Dr. Rukan Ahmed, a primary care provider at Kettering Health Springfield, sees a lot of health data from his patients, sent right from their phones. “I often have patients send me screenshots of that data on MyChart,” he explains. “They may not be entirely sure what it all means, but it is certainly useful to me.”
In fact, it’s because of this data that he can do more for patients and help them achieve their goals.
What should you track?
Your active calories burned or active heart rate on the treadmill may be the first thing you think of when it comes to your smart device. But “there are metrics that are related to all aspects of fitness and health,” Dr. Ahmed says.
Today’s smart devices and apps can distill your days into facts and figures—steps taken, overall distance traveled, average heart rate, sleep and wake cycles, and even menstrual cycle tracking.
Newer devices can seemingly read beneath your skin, measuring blood-oxygen levels, taking your temperature, signaling stress, and acting as an on-the-go electrocardiogram, alerting you to potentially dangerous changes in your heart’s rhythm.
Data from his own fitness tracker led Dr. Ahmed to get a sleep study. “I didn’t know I was waking up multiple times during the night and then just going back to sleep. I didn’t remember it at all,” he explains. But his fitness tracker knew, so to speak. The charts from his tracker revealed his inconsistent sleep, which led him to Sleep Medicine to find the cause of his unrestful nights.
How to track it
Based on conversations with patients, Dr. Ahmed recommends considering a few factors when tracking health metrics: the kind of device you want (wearable or something on your phone), its durability, and how you want to interact with and use the device.
While newer cell phones can track similar metrics as smart watches and fitness trackers, consider app compatibility, as well as whether they’re free or require a fee.

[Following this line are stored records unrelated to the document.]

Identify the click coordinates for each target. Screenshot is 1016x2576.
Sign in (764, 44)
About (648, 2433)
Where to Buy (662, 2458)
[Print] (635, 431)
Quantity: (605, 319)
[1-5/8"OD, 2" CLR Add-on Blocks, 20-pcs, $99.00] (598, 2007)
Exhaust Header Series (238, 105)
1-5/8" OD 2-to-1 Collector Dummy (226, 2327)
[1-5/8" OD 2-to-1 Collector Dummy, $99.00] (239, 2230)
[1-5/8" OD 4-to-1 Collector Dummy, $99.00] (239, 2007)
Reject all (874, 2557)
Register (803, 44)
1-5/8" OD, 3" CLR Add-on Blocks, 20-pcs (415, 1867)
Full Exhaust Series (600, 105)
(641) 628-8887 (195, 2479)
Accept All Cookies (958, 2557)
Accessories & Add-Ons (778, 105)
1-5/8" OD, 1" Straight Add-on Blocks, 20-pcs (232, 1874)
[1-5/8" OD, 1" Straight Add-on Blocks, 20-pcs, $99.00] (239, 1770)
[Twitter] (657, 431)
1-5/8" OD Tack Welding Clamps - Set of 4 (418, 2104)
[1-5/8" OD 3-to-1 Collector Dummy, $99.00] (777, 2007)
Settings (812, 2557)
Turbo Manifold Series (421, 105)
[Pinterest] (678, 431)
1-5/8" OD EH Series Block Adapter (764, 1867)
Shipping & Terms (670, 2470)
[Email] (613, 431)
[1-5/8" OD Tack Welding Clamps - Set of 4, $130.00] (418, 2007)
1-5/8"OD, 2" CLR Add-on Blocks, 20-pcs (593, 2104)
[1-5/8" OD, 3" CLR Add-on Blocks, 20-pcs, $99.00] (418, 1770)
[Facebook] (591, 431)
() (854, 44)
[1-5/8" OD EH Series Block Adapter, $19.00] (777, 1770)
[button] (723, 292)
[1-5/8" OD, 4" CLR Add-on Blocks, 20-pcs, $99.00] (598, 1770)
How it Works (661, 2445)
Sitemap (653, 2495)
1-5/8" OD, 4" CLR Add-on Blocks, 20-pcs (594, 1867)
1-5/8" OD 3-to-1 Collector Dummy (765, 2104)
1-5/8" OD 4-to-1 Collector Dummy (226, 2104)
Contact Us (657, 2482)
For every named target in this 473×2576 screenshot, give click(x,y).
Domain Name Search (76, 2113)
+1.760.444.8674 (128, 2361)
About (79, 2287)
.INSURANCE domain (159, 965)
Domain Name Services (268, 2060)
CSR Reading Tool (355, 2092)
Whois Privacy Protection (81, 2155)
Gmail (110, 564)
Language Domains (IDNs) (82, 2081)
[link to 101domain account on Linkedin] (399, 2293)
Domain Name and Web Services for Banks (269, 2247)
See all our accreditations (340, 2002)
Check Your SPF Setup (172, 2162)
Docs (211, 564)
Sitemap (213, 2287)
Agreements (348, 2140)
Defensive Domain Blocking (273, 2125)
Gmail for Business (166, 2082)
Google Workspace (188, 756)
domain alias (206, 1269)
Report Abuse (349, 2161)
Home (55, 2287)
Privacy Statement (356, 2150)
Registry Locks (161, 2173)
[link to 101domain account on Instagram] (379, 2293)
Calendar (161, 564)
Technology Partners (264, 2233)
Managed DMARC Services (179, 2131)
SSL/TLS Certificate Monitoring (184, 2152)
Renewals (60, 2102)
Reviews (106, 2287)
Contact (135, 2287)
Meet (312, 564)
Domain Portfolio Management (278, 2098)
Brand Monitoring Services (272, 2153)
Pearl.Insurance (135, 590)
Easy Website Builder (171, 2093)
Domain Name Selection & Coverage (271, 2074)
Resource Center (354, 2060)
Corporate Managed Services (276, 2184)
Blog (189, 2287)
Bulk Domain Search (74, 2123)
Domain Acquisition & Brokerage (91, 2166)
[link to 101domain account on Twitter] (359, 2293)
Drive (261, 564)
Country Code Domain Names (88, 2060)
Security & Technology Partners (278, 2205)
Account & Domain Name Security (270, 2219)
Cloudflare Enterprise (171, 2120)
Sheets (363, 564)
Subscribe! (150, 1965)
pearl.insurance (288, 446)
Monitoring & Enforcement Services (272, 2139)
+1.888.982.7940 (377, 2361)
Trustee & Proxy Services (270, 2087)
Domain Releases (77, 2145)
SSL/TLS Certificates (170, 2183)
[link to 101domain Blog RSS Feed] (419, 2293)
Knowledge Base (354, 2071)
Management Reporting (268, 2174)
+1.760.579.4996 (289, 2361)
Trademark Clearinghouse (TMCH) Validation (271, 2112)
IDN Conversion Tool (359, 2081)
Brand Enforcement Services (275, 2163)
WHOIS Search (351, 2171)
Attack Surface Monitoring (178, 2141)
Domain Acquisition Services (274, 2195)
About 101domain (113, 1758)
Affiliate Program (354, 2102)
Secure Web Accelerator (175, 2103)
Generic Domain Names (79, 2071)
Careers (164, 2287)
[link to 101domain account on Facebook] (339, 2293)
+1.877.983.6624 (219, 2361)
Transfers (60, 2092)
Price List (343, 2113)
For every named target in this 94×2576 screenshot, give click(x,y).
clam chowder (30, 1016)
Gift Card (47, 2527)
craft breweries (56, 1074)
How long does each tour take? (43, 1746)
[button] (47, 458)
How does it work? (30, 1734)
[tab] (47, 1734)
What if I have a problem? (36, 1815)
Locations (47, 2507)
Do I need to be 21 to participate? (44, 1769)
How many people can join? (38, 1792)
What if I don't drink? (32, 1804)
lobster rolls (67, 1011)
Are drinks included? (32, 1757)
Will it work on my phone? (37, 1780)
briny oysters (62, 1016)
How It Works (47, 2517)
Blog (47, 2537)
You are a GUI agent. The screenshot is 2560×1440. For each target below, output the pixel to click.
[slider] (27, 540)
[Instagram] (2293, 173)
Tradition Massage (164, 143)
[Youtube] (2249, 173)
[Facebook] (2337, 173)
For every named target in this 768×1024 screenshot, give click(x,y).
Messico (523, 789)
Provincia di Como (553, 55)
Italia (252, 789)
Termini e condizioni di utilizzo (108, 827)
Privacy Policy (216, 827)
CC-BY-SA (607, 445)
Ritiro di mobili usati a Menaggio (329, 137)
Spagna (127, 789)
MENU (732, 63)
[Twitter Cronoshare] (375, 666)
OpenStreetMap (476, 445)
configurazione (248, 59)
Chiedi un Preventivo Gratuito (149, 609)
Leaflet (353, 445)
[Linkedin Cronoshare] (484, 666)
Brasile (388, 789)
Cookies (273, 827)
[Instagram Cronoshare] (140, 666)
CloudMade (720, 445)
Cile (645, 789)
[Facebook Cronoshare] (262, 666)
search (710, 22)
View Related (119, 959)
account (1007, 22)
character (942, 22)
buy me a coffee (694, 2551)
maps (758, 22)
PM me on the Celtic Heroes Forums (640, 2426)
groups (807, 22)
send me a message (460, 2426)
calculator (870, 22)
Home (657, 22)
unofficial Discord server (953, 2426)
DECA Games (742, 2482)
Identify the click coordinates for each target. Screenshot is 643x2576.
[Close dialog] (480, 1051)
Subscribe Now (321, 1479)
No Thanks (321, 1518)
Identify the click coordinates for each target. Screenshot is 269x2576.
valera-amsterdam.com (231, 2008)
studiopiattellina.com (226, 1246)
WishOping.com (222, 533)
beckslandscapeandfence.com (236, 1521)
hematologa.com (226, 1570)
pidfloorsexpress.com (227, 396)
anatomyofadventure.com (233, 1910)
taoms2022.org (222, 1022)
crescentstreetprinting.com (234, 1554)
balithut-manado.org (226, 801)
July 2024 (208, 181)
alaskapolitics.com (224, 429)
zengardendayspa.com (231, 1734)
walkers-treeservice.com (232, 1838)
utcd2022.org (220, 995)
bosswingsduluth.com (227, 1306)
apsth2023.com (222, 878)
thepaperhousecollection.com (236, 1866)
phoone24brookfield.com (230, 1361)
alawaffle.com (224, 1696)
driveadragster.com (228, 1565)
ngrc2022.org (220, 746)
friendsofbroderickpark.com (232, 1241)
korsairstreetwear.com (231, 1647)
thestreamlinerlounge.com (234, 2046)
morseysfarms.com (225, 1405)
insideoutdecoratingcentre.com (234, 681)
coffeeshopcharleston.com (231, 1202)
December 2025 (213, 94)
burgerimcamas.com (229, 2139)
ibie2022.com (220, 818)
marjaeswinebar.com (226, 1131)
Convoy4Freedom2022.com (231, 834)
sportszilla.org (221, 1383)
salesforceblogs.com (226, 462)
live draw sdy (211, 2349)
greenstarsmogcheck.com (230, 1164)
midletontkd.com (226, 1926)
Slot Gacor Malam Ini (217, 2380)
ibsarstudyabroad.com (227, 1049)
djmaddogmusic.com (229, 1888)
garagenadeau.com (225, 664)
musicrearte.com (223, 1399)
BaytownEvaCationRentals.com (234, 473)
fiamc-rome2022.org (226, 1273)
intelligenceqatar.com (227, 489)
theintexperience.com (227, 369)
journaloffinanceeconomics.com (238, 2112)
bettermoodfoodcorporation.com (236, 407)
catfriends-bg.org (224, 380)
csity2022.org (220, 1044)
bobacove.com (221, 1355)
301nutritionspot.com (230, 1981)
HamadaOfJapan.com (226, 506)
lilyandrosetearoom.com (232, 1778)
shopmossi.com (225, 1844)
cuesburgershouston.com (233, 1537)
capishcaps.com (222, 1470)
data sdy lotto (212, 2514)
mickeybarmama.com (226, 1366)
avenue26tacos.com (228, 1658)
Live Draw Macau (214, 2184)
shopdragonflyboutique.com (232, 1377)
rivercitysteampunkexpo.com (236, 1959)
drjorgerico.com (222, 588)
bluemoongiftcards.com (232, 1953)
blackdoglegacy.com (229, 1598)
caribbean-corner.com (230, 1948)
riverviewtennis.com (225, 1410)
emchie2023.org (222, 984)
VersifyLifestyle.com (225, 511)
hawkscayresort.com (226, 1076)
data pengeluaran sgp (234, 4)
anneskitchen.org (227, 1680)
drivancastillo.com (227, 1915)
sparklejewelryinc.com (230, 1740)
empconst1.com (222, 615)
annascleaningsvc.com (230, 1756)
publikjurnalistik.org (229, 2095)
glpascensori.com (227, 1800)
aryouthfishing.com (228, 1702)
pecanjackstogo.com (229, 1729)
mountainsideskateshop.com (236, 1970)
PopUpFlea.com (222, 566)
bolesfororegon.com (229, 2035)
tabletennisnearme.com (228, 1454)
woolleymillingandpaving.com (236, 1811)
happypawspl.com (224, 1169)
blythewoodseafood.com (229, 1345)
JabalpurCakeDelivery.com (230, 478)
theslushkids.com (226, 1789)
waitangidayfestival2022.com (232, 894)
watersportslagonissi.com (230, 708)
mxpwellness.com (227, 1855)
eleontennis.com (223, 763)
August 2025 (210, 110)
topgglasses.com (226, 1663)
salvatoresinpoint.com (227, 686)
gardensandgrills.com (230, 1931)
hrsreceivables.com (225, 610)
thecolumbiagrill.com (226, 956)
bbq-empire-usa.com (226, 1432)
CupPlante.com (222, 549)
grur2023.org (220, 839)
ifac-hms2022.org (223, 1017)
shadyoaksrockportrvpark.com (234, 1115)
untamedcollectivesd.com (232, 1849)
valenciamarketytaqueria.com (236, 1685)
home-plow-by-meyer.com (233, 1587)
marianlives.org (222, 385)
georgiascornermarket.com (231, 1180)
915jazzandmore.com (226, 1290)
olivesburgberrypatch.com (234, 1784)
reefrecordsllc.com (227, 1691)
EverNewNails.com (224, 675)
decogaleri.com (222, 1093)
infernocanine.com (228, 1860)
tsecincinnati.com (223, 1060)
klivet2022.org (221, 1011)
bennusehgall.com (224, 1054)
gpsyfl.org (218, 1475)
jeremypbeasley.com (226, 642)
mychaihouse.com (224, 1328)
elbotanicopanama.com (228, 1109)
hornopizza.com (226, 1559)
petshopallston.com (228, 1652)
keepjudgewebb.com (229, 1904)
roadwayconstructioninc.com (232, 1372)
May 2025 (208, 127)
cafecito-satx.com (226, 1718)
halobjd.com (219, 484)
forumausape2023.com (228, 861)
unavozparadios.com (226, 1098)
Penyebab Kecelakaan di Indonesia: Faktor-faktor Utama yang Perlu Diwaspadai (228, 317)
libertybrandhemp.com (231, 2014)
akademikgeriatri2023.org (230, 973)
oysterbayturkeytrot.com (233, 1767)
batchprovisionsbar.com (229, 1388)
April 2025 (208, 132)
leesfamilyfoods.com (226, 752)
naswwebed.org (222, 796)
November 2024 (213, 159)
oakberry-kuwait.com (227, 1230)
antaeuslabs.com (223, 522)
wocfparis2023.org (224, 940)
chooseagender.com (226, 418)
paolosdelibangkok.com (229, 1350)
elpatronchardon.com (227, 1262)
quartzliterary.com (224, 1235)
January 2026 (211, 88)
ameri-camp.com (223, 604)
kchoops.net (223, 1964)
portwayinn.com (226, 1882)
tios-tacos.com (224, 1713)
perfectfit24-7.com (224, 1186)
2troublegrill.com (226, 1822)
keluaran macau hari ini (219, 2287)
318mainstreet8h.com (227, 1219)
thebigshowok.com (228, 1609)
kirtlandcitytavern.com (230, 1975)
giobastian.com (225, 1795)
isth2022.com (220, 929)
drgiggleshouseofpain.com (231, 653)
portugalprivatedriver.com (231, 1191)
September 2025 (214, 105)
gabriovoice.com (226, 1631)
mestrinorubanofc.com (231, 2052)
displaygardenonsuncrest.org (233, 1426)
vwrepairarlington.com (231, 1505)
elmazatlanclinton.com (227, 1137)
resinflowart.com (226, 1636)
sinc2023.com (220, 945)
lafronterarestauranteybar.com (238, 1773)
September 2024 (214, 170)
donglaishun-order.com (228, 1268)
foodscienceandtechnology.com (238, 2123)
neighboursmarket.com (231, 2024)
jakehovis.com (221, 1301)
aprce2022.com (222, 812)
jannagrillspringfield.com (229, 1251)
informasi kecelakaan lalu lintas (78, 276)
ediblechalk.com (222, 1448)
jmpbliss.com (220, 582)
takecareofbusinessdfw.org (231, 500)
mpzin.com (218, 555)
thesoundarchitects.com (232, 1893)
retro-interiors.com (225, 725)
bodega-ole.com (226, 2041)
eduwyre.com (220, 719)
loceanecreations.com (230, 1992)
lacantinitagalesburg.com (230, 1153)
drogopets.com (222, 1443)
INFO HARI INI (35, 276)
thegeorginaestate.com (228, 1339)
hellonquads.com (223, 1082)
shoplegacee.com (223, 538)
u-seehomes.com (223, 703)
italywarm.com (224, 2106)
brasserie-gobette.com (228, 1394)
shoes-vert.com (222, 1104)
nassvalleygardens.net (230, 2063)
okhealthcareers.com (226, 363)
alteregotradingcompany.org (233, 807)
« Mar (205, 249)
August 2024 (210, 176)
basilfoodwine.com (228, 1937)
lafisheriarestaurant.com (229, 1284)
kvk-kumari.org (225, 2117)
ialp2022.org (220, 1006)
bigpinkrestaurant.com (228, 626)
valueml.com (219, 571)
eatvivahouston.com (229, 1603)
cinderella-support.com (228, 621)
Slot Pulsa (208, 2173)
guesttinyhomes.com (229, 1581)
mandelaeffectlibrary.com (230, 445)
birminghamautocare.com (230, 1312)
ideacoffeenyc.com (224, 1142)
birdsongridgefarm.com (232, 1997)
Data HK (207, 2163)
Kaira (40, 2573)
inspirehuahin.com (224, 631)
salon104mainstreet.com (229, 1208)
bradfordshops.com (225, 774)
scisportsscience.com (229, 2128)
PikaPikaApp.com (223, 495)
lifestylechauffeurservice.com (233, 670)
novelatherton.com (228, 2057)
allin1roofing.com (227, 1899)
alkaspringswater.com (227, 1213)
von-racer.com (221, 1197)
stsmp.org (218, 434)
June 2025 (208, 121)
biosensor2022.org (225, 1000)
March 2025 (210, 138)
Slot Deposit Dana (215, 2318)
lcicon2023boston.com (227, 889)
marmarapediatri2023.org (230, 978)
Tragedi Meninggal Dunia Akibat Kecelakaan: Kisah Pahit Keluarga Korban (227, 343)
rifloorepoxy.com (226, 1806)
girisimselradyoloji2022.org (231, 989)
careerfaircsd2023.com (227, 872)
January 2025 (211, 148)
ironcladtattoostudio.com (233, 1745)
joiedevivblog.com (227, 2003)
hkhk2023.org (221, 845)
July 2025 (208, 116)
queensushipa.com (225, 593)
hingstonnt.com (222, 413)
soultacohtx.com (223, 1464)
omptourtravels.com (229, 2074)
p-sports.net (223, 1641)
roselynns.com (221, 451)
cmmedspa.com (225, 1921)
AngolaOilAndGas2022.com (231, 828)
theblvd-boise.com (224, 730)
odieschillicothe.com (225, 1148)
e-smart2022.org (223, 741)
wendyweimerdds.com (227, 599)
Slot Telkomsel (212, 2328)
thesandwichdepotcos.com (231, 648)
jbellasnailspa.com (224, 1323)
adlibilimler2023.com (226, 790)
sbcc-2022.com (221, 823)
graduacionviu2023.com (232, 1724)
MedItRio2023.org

Check to see if different apps can feed into a dashboard on your phone, where you can see all your health data in one place. “A lot of people would not want to start over or not be able to import their data,” Dr. Ahmed says.
Some brands offer communities through their apps, letting you share progress, socialize, and host competitions—but they may charge for these features.
Other factors you’ll want to consider, too, are battery life and durability, whether you want buttons or a touch screen, water resistance for swimming, and even if it is covered by your insurance’s HSA or FSA.
Review data and goals with your provider
A primary care provider can help you know which metrics to track and guide you to create achievable goals. “I ask my patients, ‘Here’s where we are at, here’s an objective view of things. What is realistic for us as far as creating achievable goals?’” explains Dr. Ahmed. “Health and fitness look different for every single person.”
Though your provider can’t be with you throughout the day, the health data you collect and share will help them turn those facts and figures into better health and well-being.